Print every one of the following items word for word and in the same order.

* BEGIN Dataset *

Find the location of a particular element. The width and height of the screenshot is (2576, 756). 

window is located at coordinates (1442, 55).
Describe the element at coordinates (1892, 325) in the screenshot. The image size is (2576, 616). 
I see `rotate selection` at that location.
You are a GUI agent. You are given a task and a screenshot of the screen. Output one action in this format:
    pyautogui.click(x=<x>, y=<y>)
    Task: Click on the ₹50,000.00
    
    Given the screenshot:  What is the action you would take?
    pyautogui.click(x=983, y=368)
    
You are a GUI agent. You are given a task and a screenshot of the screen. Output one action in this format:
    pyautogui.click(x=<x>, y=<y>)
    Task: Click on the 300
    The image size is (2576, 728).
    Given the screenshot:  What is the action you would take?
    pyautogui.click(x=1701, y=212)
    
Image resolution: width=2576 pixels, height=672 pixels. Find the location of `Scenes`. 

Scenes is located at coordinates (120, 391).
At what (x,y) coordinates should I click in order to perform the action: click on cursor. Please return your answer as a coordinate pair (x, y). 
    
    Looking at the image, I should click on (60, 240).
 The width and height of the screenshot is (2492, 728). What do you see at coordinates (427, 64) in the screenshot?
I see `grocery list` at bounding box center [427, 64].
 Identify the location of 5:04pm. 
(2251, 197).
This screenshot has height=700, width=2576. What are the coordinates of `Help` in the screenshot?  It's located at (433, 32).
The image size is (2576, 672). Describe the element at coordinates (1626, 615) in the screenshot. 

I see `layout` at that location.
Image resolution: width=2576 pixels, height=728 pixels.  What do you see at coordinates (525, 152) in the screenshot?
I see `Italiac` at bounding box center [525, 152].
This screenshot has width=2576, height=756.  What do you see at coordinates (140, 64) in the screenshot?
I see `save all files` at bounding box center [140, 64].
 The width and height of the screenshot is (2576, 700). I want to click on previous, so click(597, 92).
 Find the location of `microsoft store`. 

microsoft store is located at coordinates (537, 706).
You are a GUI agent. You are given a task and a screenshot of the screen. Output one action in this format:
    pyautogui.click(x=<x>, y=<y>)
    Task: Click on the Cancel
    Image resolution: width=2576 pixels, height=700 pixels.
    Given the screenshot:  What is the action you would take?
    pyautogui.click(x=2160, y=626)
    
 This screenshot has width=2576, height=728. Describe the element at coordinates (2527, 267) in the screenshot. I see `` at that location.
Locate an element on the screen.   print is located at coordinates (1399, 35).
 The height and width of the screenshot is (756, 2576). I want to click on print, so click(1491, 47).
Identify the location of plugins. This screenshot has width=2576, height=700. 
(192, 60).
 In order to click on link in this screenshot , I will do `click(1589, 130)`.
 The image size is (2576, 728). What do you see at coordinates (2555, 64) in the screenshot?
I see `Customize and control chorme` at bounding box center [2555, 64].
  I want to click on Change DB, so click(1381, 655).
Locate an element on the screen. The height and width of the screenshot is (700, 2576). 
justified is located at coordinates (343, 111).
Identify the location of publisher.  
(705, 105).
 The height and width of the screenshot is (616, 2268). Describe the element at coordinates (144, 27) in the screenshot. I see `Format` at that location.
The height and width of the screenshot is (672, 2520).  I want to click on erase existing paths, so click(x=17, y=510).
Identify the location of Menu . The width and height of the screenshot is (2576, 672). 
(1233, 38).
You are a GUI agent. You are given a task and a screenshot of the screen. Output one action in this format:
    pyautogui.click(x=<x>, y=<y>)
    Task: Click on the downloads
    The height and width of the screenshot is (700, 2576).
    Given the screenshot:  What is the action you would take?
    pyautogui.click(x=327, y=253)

* END Dataset *

Answer to the problem:
Find the location of a particular element. The width and height of the screenshot is (2576, 756). 

window is located at coordinates (1442, 55).
Describe the element at coordinates (1892, 325) in the screenshot. The image size is (2576, 616). 
I see `rotate selection` at that location.
You are a GUI agent. You are given a task and a screenshot of the screen. Output one action in this format:
    pyautogui.click(x=<x>, y=<y>)
    Task: Click on the ₹50,000.00
    
    Given the screenshot:  What is the action you would take?
    pyautogui.click(x=983, y=368)
    
You are a GUI agent. You are given a task and a screenshot of the screen. Output one action in this format:
    pyautogui.click(x=<x>, y=<y>)
    Task: Click on the 300
    The image size is (2576, 728).
    Given the screenshot:  What is the action you would take?
    pyautogui.click(x=1701, y=212)
    
Image resolution: width=2576 pixels, height=672 pixels. Find the location of `Scenes`. 

Scenes is located at coordinates (120, 391).
At what (x,y) coordinates should I click in order to perform the action: click on cursor. Please return your answer as a coordinate pair (x, y). 
    
    Looking at the image, I should click on (60, 240).
 The width and height of the screenshot is (2492, 728). What do you see at coordinates (427, 64) in the screenshot?
I see `grocery list` at bounding box center [427, 64].
 Identify the location of 5:04pm. 
(2251, 197).
This screenshot has height=700, width=2576. What are the coordinates of `Help` in the screenshot?  It's located at (433, 32).
The image size is (2576, 672). Describe the element at coordinates (1626, 615) in the screenshot. 

I see `layout` at that location.
Image resolution: width=2576 pixels, height=728 pixels.  What do you see at coordinates (525, 152) in the screenshot?
I see `Italiac` at bounding box center [525, 152].
This screenshot has width=2576, height=756.  What do you see at coordinates (140, 64) in the screenshot?
I see `save all files` at bounding box center [140, 64].
 The width and height of the screenshot is (2576, 700). I want to click on previous, so click(597, 92).
 Find the location of `microsoft store`. 

microsoft store is located at coordinates (537, 706).
You are a GUI agent. You are given a task and a screenshot of the screen. Output one action in this format:
    pyautogui.click(x=<x>, y=<y>)
    Task: Click on the Cancel
    Image resolution: width=2576 pixels, height=700 pixels.
    Given the screenshot:  What is the action you would take?
    pyautogui.click(x=2160, y=626)
    
 This screenshot has width=2576, height=728. Describe the element at coordinates (2527, 267) in the screenshot. I see `` at that location.
Locate an element on the screen.   print is located at coordinates (1399, 35).
 The height and width of the screenshot is (756, 2576). I want to click on print, so click(1491, 47).
Identify the location of plugins. This screenshot has width=2576, height=700. 
(192, 60).
 In order to click on link in this screenshot , I will do `click(1589, 130)`.
 The image size is (2576, 728). What do you see at coordinates (2555, 64) in the screenshot?
I see `Customize and control chorme` at bounding box center [2555, 64].
  I want to click on Change DB, so click(1381, 655).
Locate an element on the screen. The height and width of the screenshot is (700, 2576). 
justified is located at coordinates (343, 111).
Identify the location of publisher.  
(705, 105).
 The height and width of the screenshot is (616, 2268). Describe the element at coordinates (144, 27) in the screenshot. I see `Format` at that location.
The height and width of the screenshot is (672, 2520).  I want to click on erase existing paths, so click(x=17, y=510).
Identify the location of Menu . The width and height of the screenshot is (2576, 672). 
(1233, 38).
You are a GUI agent. You are given a task and a screenshot of the screen. Output one action in this format:
    pyautogui.click(x=<x>, y=<y>)
    Task: Click on the downloads
    The height and width of the screenshot is (700, 2576).
    Given the screenshot:  What is the action you would take?
    pyautogui.click(x=327, y=253)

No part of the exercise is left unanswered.